Il est du genre à passer inaperçu. Loin des standards de l’archétype du rugbyman moderne, Loïc Verdy démontre pourtant que l’on peut jouer au rugby à haut niveau sans être un monstre physique. Mieux : lorsqu’il joue, il fait à chaque fois partie des meilleurs plaqueurs de son équipe. Face à Lyon, ce faux calme à la tête bien pleine fut même le meilleur dans ce domaine-là ainsi que le plus performant dans les déblayages. Des chiffres, et une hyperactivité, qui ont convaincu le staff technique de lui faire confiance pour cette rencontre primordiale face à Dax. Nous sommes donc logiquement allés à la rencontre du vice-champion de France Espoirs 2015 (avec le Stade Toulousain). Interview.

 

 

De l’extérieur, on a senti une semaine d’entraînement plus tendue à l’approche de ce match capital. Tu confirmes ?

Oui, c’est sûr. C’est un match particulier et puis on sort d’un match contre Lyon où on prend 36 points. Là, les deux équipes ont un besoin absolu de points, ça rend la chose compliquée. Donc oui, un peu de stress, d’appréhension, et beaucoup de nervosité parce qu’on a envie de bien faire. On a envie de montrer ce qu’on peut faire et de se rassurer.

Cette défaite à Lyon était quasiment inéluctable. Pourtant on a senti qu’elle vous avait touchés…

verdy provence rugbyOuais, aussi par rapport au match aller (Provence Rugby avait perdu 60 à 8 à domicile). On avait à cœur de montrer notre vrai visage. Dans un premier temps, ça c’était important. Ensuite, même si je suis d’accord que c’était très difficile d’aller gagner là-bas, voire impossible, lorsqu’on a réussi à jouer, on les a mis en difficulté. On a pu les mettre un peu dans le doute lorsqu’on a envoyé beaucoup de jeu, surtout en deuxième mi-temps. Donc il y a eu des regrets par rapport à ça. La dernière chose, c’est que nous n’avons pas réussi à répondre présent sur certaines phases alors qu’on s’était dit que ces phases clés étaient capitales pour préparer ce match face à Dax.

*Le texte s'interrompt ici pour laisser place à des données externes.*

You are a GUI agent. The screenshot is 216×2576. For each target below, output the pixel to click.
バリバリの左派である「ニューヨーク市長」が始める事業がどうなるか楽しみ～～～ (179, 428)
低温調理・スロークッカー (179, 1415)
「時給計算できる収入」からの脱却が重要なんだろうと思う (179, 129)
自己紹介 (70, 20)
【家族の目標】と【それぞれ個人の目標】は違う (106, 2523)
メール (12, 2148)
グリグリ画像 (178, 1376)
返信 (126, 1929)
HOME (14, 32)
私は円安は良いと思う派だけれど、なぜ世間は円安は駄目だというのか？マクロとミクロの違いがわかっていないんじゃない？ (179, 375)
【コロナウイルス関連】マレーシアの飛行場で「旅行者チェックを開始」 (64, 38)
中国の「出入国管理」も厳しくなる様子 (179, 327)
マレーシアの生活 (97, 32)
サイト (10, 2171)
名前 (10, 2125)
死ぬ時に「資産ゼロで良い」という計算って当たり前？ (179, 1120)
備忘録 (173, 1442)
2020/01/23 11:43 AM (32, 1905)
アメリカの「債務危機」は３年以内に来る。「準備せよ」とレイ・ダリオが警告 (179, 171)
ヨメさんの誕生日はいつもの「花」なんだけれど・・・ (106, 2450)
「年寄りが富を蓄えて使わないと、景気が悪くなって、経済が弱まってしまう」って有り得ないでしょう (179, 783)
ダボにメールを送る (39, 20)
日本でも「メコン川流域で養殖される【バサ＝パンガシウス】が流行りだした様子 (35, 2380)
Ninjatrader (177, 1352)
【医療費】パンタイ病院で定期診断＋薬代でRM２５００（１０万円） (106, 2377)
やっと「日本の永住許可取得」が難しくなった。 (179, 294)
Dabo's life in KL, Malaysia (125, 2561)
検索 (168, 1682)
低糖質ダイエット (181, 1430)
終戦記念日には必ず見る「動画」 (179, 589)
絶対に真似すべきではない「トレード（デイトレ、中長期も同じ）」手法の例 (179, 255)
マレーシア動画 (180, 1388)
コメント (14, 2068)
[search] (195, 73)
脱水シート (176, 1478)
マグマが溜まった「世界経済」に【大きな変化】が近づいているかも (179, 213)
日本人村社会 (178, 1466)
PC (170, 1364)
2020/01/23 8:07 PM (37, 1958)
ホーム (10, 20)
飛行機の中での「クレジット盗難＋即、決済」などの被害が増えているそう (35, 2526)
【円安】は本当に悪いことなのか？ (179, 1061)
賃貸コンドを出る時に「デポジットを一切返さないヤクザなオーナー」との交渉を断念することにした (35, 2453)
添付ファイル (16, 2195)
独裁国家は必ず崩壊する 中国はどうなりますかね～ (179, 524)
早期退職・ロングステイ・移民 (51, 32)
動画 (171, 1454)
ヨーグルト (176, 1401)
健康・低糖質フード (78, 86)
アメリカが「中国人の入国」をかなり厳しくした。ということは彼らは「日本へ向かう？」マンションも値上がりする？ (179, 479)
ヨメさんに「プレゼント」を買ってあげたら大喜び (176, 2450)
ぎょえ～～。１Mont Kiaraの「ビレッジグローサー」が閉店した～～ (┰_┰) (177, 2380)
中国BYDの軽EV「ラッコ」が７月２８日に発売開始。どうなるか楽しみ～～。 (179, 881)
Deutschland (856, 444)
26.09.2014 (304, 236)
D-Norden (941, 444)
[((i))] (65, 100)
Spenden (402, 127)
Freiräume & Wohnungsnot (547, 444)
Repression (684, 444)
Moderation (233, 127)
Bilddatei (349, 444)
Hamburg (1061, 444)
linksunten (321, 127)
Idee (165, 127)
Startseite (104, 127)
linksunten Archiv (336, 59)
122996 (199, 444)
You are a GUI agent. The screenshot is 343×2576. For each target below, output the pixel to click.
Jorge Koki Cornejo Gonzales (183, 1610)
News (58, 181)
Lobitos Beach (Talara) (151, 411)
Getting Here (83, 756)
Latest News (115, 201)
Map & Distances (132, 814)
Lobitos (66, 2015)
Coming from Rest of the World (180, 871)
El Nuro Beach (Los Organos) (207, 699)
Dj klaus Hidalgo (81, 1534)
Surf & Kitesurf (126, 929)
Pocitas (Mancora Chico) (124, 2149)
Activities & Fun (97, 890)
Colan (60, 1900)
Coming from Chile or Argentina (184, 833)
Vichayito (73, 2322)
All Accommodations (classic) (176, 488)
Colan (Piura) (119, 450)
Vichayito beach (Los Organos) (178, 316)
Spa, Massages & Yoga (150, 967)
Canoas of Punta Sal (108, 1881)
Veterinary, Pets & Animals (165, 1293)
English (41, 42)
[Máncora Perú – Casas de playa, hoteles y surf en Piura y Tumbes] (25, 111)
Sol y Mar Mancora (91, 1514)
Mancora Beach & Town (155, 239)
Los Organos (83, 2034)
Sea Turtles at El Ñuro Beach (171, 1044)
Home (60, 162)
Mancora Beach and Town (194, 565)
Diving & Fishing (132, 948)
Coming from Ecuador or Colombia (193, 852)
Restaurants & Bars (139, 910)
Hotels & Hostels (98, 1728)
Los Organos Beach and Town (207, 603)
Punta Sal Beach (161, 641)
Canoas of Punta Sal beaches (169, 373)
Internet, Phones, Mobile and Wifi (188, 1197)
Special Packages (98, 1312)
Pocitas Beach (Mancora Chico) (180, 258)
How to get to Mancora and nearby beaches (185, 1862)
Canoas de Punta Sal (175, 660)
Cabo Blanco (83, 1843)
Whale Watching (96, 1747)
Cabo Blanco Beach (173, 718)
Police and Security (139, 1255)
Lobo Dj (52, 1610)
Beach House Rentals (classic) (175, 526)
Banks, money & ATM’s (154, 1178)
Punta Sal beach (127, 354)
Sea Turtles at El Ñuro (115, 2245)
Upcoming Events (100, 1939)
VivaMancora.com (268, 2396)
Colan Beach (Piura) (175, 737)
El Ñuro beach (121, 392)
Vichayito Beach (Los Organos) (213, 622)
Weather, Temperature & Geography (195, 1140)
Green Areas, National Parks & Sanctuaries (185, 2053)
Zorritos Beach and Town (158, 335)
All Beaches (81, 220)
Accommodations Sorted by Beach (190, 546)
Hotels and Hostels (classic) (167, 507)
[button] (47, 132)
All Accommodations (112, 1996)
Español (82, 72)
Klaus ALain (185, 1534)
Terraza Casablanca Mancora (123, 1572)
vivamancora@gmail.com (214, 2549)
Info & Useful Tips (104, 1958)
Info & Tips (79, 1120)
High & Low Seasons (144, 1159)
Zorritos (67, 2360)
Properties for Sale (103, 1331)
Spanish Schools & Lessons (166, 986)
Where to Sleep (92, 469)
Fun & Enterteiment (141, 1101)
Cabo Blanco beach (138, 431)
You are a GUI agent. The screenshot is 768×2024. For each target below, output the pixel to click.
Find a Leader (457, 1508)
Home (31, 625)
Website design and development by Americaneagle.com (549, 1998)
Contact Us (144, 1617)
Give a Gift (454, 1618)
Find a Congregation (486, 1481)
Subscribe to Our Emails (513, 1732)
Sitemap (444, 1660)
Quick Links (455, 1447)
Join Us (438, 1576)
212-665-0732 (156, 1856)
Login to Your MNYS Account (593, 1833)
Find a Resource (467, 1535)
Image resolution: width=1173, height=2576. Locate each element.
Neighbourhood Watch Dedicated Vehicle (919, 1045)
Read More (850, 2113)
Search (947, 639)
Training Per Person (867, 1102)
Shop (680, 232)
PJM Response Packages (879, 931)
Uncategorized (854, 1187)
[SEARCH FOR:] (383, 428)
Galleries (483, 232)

Une défaite face à Dax serait-elle rédhibitoire en vue du maintien ?

Rédhibitoire, non, parce que tant que ce ne sera pas fini on jouera le coup à fond. Mais c’est sûr qu’avec une défaite, on sera contraints d’aller faire des exploits à l’extérieur alors que pour l’instant, on n’en a pas fait un. Donc on sait que ça sera très compliqué dans ce cas-là. C’est pour ça qu’il nous faut la victoire à tout prix demain soir.

C’est ta première saison en tant que joueur professionnel. Que penses-tu de cette saison pour l’instant ?

Pour une première année, c’est une saison intéressante. Ça joue le maintien. C’est important, quand tu commences, de voir comment ça se passe en bas de tableau, comment ça marche, comment ça fonctionne… C’est très formateur de jouer des matchs sous pression. Après, tout se passe bien : les entraînements, l’intégration a été facile… C’est toujours un plaisir et un privilège, à mon avis, lorsqu’on a la chance de pouvoir vivre de sa passion. Donc c’est une très bonne première année pour moi avec pas mal de matchs disputés.

 

« Ce n’est pas parce qu’on fait moins de 100 kilos… »

 

Être appelé pour cette rencontre capital, c’est aussi un signe…

Oui, c’est sûr. Je suis content de faire partie du groupe pour l’un des matchs les plus importants de la saison. Après, il faut faire ses preuves chaque week-end, c’est ce que j’essaye de faire depuis le début, notamment depuis que Marc (Delpoux) est arrivé. Donc oui, je suis content, j’essaye de continuer de progresser pour enchaîner chaque week-end.

Quel secteur t’efforces-tu de travailler ?

Il faut que j’arrive à progresser sur les ballons offensifs. Arriver avec un meilleur timing, notamment près du 10, du 9… Pour amener un peu plus à cette équipe au niveau offensif, sur les impacts, les duels gagnés. Ce sont des choses à travailler. Ensuite, ce qui est plutôt mon point fort – la défense, le plaquage -, il ne faut surtout pas relâcher sur ça. Continuer à mettre l’équipe dans l’avancée et donner le tempo grâce à une bonne défense.

En tout cas, tu démontres qu’on peut être un avant sans avoir un gabarit hyper imposant…

Oui, je me bats avec ça depuis 10 ans maintenant. C’est toujours difficile… Quand on me voit arriver, on ne se dit pas forcément que celui-ci va nous faire du bien ou qu’il peut être utile à l’équipe… Mais j’essaye de démontrer que c’est pas parce qu’on fait moins de 100 kilos et qu’on ne fait pas 2 mètres, qu’on ne peut pas apporter dans les déplacements, l’envie ou l’agressivité.